[Opening Given entries section]
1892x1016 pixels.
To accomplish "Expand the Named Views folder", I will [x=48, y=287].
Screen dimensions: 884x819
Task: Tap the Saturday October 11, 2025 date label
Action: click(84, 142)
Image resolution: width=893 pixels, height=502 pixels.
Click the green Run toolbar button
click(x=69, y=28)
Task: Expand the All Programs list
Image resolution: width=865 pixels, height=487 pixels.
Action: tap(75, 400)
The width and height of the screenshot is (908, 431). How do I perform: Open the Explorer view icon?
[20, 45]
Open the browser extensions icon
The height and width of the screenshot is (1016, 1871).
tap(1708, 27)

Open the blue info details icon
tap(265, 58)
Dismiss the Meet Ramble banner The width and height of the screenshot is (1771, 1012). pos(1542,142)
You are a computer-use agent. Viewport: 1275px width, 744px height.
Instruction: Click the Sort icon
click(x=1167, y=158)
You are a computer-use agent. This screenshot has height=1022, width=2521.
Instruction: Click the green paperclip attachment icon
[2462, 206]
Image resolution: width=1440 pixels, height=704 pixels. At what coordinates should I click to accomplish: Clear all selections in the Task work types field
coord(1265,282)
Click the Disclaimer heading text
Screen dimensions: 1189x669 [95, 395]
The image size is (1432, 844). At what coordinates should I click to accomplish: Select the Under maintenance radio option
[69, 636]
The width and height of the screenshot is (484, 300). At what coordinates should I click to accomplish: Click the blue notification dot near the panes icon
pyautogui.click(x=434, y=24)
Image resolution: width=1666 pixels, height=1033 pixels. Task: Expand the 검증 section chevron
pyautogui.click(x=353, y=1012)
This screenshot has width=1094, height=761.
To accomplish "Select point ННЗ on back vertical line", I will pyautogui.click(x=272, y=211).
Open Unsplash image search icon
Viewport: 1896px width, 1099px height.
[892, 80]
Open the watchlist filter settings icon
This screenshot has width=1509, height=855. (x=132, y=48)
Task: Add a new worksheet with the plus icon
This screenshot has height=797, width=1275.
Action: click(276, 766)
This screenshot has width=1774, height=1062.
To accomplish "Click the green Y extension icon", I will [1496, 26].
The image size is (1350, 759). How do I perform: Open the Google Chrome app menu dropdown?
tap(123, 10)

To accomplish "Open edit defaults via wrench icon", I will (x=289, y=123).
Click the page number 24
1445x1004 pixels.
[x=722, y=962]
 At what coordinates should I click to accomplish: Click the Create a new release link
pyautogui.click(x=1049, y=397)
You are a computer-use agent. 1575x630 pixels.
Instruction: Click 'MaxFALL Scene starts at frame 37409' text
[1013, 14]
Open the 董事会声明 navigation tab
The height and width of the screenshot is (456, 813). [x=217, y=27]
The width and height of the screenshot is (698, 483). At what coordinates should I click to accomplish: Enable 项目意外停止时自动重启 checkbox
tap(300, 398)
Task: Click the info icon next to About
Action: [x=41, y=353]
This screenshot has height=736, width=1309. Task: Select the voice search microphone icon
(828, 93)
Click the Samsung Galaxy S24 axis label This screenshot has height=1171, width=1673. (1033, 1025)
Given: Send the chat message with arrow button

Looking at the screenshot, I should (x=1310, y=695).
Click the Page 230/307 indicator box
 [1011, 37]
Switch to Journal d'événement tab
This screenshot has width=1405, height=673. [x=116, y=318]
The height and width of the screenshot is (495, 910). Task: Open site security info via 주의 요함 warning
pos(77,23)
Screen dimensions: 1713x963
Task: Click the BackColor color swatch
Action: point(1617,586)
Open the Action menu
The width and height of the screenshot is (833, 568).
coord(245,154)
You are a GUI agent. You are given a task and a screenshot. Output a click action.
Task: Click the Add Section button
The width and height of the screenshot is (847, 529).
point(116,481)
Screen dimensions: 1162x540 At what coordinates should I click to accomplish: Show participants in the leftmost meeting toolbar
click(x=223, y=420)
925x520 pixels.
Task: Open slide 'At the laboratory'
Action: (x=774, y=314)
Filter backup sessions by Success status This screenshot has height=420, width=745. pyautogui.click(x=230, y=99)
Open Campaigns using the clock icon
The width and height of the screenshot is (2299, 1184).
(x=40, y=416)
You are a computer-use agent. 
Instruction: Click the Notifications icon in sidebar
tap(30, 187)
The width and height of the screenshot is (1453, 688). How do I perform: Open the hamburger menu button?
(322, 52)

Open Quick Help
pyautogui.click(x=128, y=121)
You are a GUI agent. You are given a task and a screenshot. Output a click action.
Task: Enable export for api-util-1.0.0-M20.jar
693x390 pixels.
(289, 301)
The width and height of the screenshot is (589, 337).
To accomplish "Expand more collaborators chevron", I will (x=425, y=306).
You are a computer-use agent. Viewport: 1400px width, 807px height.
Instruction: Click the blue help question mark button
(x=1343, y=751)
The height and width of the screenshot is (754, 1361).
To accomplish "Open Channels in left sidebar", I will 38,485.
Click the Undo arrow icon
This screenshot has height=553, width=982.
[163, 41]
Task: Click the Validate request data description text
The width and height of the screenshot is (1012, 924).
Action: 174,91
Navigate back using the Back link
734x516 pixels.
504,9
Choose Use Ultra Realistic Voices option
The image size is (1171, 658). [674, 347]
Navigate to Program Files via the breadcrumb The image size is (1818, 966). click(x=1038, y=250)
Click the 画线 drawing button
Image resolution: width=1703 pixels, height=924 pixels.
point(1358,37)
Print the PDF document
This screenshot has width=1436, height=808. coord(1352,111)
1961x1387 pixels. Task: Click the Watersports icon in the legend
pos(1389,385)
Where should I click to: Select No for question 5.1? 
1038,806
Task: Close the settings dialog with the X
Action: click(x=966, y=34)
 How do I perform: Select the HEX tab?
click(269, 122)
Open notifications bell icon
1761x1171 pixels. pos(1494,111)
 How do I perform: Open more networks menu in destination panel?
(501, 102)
[Closing Given entries section]
**Work to be completed**
Please copy every line from the entries that includes the word "agent".

**Problem solution**
You are a computer-use agent. Viewport: 1275px width, 744px height.
You are a computer-use agent. This screenshot has height=1022, width=2521.
You are a computer-use agent. 1575x630 pixels.
You are a GUI agent. You are given a task and a screenshot. Output a click action.
You are a computer-use agent. 
You are a GUI agent. You are given a task and a screenshot. Output a click action.
You are a computer-use agent. Viewport: 1400px width, 807px height.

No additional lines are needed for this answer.